# www.viovio.com - Great place to get quality photobooks



## The Mad Jester (Mar 23, 2006)

Technically, this isn't my own personal website, but rather a place that I came across that I think anyone who desires to print their photos in photobooks could benefit from. I've had a great experience with this place so far. Customer service is definite plus, and the products are excellent.

At Vio Vio, You can get professional quality photobooks of your work. They have a portfolio option that provides for larger prints in a flexible, wide spiral binding, which is great for showcasing your work in a professional manner or just altogether. You can even customize your pages with your own .pdf file too. I ordered a little book from them just recently and it looks absolutely awesome, especially for the prices, which are very reasonable for anyone who is in a budget. Registration is FREE - you only pay for the base cost of the book + the cent cost for pages. You do have the option of paying a membership for more space, of course. Better yet, the site is like a community too - you can do blog posts and search their travel database. Lots of things to do here! Check it out!


----------



## bethany138 (Mar 23, 2006)

Man... they are gonna give you a job - sounds just like an ad!


----------



## The Mad Jester (Mar 23, 2006)

bethany138 said:
			
		

> Man... they are gonna give you a job - sounds just like an ad!


 
:lmao:  You know, they really should!


----------

## [Lines from a pointing dataset]

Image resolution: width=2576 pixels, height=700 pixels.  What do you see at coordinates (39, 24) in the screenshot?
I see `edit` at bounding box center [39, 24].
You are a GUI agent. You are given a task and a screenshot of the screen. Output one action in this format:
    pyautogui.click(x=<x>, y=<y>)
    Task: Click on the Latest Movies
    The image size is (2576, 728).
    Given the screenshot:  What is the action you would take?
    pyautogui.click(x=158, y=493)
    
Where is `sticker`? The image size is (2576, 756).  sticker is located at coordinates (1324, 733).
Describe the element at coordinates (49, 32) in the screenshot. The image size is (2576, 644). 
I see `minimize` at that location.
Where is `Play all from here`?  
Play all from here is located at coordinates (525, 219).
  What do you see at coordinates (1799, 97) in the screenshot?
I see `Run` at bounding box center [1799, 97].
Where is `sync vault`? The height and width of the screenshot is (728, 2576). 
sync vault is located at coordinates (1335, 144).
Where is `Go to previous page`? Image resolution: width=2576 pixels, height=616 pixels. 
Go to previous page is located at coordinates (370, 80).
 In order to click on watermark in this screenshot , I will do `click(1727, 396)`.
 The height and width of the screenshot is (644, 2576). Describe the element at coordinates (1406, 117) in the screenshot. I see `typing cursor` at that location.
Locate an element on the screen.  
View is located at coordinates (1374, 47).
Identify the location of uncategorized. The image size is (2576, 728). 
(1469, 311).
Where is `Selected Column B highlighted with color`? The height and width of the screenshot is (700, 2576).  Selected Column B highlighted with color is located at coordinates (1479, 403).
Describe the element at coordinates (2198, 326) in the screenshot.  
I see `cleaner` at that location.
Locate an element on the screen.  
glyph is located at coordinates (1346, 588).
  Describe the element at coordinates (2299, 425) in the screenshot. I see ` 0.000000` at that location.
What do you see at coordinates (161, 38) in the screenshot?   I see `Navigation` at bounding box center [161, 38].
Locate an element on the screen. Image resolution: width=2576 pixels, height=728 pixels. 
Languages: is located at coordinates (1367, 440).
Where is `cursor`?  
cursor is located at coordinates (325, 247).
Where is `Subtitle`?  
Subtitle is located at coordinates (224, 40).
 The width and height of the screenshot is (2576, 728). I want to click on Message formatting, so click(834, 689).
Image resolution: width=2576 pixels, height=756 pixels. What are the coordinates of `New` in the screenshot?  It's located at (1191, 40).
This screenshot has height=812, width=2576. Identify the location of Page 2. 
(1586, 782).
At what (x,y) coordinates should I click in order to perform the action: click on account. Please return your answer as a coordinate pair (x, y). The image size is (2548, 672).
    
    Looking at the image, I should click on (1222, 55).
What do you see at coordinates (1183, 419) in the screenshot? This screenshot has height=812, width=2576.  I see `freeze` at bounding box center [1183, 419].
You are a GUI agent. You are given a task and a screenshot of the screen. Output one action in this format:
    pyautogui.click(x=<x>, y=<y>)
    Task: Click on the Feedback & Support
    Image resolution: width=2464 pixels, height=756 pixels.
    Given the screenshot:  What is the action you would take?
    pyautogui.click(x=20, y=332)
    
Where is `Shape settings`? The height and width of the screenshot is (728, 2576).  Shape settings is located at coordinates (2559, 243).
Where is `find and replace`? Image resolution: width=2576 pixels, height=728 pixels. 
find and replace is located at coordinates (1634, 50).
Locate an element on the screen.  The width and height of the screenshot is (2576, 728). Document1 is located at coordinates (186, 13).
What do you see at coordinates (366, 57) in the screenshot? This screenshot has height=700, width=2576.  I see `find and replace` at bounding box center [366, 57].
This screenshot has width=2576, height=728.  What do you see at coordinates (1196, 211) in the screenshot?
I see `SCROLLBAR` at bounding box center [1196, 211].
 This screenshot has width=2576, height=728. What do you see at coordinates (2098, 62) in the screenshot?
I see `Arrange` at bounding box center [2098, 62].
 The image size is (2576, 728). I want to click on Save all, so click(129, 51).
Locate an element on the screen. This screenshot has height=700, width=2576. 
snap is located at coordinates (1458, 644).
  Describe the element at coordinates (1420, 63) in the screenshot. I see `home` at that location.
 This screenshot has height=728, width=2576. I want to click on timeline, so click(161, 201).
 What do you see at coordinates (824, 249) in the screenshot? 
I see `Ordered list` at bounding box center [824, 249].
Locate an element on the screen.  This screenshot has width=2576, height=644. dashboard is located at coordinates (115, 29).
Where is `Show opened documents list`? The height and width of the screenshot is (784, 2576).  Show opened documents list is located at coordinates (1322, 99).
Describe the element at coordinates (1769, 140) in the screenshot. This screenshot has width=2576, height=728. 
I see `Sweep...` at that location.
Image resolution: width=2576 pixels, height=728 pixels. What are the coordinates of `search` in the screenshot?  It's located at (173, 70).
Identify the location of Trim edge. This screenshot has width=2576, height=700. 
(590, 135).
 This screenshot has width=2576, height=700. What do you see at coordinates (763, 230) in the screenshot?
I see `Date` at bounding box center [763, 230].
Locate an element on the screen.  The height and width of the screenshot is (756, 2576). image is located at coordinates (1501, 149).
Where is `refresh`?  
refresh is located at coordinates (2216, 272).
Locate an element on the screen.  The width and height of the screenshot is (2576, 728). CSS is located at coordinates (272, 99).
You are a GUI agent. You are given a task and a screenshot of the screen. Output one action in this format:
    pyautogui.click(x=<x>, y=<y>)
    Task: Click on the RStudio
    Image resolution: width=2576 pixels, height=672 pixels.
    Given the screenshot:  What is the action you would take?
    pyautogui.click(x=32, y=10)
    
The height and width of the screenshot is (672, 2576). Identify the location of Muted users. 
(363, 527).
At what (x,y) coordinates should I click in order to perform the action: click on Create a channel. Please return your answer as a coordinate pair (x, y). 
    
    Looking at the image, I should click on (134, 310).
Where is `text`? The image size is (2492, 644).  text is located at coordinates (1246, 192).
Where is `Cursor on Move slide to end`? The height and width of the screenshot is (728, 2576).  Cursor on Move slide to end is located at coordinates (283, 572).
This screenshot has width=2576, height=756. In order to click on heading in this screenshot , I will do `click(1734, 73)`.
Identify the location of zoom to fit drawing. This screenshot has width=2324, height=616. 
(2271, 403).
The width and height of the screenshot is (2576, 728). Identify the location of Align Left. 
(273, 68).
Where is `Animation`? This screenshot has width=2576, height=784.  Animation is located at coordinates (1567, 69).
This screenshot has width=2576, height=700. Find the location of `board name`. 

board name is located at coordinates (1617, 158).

## [PROBLEMS]
a) Please list, in order, the author name shown in the heading of each post in the photobook forum thread.
b) Repeat the passage of the photobook forum thread between "At Vio Vio, You" and "bethany138 (Mar 23, 2006)", inclusive.

## [EXPECTED RESULTS]
a)
The Mad Jester
bethany138
The Mad Jester

b)
At Vio Vio, You can get professional quality photobooks of your work. They have a portfolio option that provides for larger prints in a flexible, wide spiral binding, which is great for showcasing your work in a professional manner or just altogether. You can even customize your pages with your own .pdf file too. I ordered a little book from them just recently and it looks absolutely awesome, especially for the prices, which are very reasonable for anyone who is in a budget. Registration is FREE - you only pay for the base cost of the book + the cent cost for pages. You do have the option of paying a membership for more space, of course. Better yet, the site is like a community too - you can do blog posts and search their travel database. Lots of things to do here! Check it out!


----------



## bethany138 (Mar 23, 2006)